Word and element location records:
____________________
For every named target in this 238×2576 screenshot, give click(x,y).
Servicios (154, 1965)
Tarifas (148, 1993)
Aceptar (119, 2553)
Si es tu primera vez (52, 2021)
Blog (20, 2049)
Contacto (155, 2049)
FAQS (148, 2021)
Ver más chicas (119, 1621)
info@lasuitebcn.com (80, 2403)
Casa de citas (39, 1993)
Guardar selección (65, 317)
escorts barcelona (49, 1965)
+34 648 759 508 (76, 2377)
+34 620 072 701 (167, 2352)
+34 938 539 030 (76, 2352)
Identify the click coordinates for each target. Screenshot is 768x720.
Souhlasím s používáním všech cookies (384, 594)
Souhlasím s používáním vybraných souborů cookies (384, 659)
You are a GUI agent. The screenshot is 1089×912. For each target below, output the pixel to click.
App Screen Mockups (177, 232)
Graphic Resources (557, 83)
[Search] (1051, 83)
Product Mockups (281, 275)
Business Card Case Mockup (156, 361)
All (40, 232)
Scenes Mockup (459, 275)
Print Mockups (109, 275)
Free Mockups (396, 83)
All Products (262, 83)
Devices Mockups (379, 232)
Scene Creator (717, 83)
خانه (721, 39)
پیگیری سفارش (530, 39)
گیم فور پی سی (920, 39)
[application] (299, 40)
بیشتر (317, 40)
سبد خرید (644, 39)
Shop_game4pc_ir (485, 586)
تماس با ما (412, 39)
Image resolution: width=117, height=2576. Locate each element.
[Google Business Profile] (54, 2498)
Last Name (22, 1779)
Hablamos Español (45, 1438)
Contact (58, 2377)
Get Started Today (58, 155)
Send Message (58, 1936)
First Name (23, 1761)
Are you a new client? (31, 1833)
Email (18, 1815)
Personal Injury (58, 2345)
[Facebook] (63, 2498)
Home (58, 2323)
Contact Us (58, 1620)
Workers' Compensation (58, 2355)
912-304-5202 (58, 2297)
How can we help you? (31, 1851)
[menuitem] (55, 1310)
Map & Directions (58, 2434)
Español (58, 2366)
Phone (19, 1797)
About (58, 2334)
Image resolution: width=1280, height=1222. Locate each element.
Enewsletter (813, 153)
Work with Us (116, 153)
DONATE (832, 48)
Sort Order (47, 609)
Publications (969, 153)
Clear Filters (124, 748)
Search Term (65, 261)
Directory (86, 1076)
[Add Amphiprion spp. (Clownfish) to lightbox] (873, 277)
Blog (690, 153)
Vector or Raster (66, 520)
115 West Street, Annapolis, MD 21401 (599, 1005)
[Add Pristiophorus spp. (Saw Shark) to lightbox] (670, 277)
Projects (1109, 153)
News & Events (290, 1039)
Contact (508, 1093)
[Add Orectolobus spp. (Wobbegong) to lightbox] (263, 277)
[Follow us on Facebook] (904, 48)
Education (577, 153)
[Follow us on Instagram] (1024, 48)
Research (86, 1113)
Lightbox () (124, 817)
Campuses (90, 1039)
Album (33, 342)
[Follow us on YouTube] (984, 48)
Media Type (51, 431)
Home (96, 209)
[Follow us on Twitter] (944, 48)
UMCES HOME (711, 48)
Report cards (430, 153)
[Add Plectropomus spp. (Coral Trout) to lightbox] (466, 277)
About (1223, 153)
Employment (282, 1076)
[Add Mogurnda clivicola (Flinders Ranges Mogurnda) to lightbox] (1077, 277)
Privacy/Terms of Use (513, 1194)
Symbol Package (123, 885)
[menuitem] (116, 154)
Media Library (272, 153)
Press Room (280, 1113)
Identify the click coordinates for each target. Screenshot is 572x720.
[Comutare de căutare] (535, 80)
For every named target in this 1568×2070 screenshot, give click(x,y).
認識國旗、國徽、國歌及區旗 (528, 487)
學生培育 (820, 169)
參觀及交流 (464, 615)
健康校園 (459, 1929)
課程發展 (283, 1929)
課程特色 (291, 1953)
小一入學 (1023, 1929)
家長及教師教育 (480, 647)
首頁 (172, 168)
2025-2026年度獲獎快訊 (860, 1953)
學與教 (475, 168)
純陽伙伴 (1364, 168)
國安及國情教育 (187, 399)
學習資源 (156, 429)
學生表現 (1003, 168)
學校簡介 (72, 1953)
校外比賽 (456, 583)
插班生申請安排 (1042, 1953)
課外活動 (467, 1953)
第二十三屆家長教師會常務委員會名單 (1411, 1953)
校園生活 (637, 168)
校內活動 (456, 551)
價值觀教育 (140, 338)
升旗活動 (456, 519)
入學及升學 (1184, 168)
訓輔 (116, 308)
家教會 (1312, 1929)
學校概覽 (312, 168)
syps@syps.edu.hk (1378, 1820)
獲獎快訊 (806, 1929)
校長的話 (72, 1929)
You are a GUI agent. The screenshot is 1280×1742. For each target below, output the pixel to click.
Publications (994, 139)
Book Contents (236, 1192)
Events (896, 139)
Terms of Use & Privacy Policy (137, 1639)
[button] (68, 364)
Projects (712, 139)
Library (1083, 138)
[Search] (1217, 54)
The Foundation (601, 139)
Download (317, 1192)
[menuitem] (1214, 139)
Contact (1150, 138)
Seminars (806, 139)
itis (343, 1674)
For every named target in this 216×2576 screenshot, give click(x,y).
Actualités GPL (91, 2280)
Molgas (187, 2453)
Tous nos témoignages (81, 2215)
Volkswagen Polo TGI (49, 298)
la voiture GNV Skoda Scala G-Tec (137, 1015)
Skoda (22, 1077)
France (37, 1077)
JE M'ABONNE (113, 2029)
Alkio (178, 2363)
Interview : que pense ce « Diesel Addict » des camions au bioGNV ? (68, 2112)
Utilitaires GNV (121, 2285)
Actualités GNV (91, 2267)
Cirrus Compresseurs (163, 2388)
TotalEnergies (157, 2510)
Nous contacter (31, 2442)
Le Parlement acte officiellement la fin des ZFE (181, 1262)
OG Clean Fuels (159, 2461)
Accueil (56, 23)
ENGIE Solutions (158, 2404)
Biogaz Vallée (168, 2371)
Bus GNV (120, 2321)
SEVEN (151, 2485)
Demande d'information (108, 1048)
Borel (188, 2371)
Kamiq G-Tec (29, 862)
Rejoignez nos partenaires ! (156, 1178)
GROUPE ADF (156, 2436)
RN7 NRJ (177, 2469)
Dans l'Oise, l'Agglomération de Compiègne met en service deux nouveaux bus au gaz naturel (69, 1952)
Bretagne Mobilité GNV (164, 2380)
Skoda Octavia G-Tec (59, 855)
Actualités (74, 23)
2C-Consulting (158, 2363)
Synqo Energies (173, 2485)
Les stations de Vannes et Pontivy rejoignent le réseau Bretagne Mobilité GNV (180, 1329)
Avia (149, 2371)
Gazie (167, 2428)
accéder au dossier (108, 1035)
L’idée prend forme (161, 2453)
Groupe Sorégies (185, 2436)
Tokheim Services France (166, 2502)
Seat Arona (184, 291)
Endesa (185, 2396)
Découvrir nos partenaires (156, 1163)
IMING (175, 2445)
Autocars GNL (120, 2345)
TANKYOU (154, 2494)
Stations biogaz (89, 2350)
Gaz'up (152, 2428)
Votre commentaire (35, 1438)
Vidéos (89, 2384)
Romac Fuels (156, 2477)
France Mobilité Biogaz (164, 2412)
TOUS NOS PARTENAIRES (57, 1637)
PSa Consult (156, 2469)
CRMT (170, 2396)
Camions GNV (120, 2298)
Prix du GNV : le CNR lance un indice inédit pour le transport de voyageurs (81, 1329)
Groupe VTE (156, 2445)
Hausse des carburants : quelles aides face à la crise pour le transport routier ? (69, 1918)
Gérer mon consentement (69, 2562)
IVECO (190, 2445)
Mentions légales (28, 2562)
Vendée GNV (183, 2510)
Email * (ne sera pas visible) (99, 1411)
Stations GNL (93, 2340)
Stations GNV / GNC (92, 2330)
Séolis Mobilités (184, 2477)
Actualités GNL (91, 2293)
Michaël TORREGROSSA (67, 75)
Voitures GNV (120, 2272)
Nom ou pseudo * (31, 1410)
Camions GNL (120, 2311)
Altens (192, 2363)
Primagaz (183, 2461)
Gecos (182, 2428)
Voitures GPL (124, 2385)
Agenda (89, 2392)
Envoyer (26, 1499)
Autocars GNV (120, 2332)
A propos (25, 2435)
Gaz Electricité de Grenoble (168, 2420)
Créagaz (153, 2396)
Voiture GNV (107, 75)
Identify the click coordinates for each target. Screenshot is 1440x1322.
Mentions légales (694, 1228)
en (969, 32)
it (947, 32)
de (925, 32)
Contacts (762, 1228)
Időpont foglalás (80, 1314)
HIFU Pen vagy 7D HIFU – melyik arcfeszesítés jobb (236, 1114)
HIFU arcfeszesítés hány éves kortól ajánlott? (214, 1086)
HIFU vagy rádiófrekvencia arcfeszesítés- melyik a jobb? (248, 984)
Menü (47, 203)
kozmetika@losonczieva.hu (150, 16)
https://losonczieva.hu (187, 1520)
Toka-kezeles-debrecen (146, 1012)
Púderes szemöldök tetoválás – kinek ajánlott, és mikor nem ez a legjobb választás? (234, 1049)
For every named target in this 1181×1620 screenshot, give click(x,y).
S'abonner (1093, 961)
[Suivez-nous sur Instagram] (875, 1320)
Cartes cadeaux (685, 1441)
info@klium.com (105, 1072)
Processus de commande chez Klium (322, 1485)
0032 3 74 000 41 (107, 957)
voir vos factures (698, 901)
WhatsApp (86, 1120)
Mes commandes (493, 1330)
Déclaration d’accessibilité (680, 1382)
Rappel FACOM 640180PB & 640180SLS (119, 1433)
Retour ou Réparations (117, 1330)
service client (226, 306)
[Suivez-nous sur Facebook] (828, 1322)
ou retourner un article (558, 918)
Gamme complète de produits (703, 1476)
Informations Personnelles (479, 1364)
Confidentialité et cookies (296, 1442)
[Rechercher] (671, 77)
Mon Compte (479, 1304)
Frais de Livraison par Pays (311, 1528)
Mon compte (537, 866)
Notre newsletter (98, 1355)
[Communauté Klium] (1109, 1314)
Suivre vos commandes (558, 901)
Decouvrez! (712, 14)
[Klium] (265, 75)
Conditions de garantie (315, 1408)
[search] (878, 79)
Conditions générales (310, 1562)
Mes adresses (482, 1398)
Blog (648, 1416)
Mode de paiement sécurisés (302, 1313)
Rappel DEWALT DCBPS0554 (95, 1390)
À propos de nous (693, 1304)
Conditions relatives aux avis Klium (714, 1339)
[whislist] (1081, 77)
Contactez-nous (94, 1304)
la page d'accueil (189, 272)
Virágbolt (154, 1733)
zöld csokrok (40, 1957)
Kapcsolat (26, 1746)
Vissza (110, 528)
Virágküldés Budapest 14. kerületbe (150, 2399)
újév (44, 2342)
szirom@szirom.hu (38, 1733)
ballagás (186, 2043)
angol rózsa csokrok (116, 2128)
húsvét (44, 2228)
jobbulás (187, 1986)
____________________
> [Stated exercise]:
Please edit the items from the line with "課程發展 (283, 1929)" up to and including the line with "syps@syps.edu.hk (1378, 1820)", replacing "學生表現" with "學生成就" and leaving everything else unchanged. Return only those lines.

> [Problem solution]:
課程發展 (283, 1929)
課程特色 (291, 1953)
小一入學 (1023, 1929)
家長及教師教育 (480, 647)
首頁 (172, 168)
2025-2026年度獲獎快訊 (860, 1953)
學與教 (475, 168)
純陽伙伴 (1364, 168)
國安及國情教育 (187, 399)
學習資源 (156, 429)
學生成就 (1003, 168)
學校簡介 (72, 1953)
校外比賽 (456, 583)
插班生申請安排 (1042, 1953)
課外活動 (467, 1953)
第二十三屆家長教師會常務委員會名單 (1411, 1953)
校園生活 (637, 168)
校內活動 (456, 551)
價值觀教育 (140, 338)
升旗活動 (456, 519)
入學及升學 (1184, 168)
訓輔 (116, 308)
家教會 (1312, 1929)
學校概覽 (312, 168)
syps@syps.edu.hk (1378, 1820)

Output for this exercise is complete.